| GIVEN TASK 1 |
According to the forum post on salvaging links, where in Google Webmaster Tools do broken inbound links caused by typos appear, and with what label?
| GIVEN TASK 2 |
Reproduce a passage from the forum post word for word. Begin at the words "But sometimes the" and stop after "without the typo?".

| PAGE EXCERPT |
Salvaging links from WMT “Crawl Errors” list?
-
When someone links to your website, but makes a typo while doing it, those broken inbound links will show up in Google Webmaster Tools in the Crawl Errors section as “Not Found”. Often they are easy to salvage by just adding a 301 redirect in the htaccess file.
But sometimes the typo is really weird, or the link source looks a little scary, and that's what I need your help with.
First, let's look at the weird typo problem. If it is something easy, like they just lost the last part of the URL, ( such as www.mydomain.com/pagenam ) then I fix it in htaccess this way:
RewriteCond %{HTTP_HOST} ^mydomain.com$ [OR]
RewriteCond %{HTTP_HOST} ^www.mydomain.com$
RewriteRule ^pagenam$ "http://www.mydomain.com/pagename.html" [R=301,L]
But what about when the last part of the URL is really screwed up? Especially with non-text characters, like these:
www.mydomain.com/pagename1.htmlsale www.mydomain.com/pagename2.htmlhttp:// www.mydomain.com/pagename3.html" www.mydomain.com/pagename4.html/
How is the htaccess Rewrite Rule typed up to send these oddballs to individual pages they were supposed to go to without the typo?
Second, is there a quick and easy method or tool to tell us if a linking domain is good or spammy? I have incoming broken links from sites like these:
www.webutation.net titlesaurus.com www.webstatsdomain.com www.ericksontribune.com www.addondashboard.com search.wiki.gov.cn www.mixeet.com dinasdesignsgraphics.com
Your help is greatly appreciated. Thanks!

| DATASET CONTENT |
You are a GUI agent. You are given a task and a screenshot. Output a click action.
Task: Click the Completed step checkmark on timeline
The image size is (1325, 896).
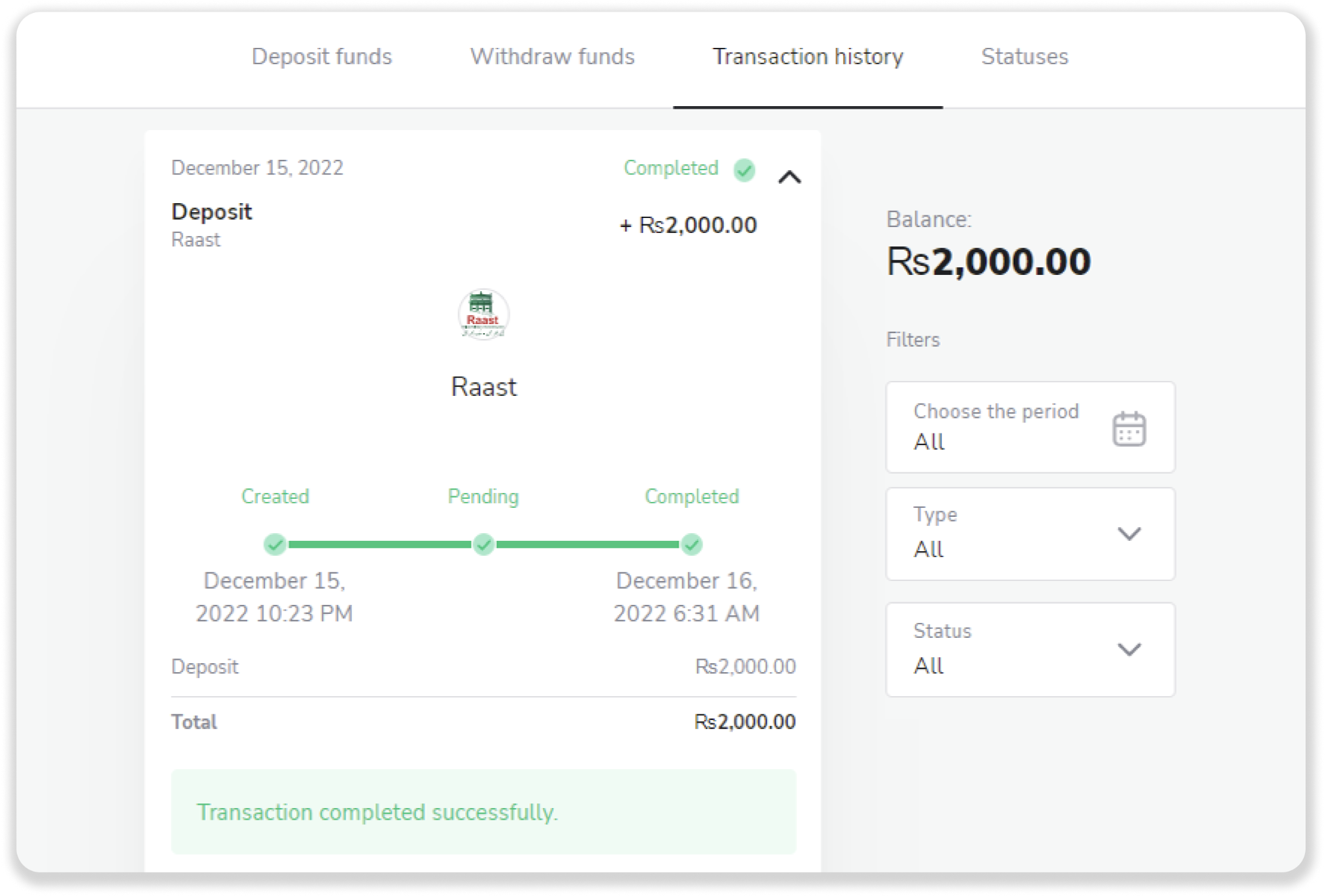click(692, 545)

| FULL SOLUTION 1 |
They appear in the Crawl Errors section, labeled "Not Found".

| FULL SOLUTION 2 |
But sometimes the typo is really weird, or the link source looks a little scary, and that's what I need your help with.
First, let's look at the weird typo problem. If it is something easy, like they just lost the last part of the URL, ( such as www.mydomain.com/pagenam ) then I fix it in htaccess this way:
RewriteCond %{HTTP_HOST} ^mydomain.com$ [OR]
RewriteCond %{HTTP_HOST} ^www.mydomain.com$
RewriteRule ^pagenam$ "http://www.mydomain.com/pagename.html" [R=301,L]
But what about when the last part of the URL is really screwed up? Especially with non-text characters, like these:
www.mydomain.com/pagename1.htmlsale www.mydomain.com/pagename2.htmlhttp:// www.mydomain.com/pagename3.html" www.mydomain.com/pagename4.html/
How is the htaccess Rewrite Rule typed up to send these oddballs to individual pages they were supposed to go to without the typo?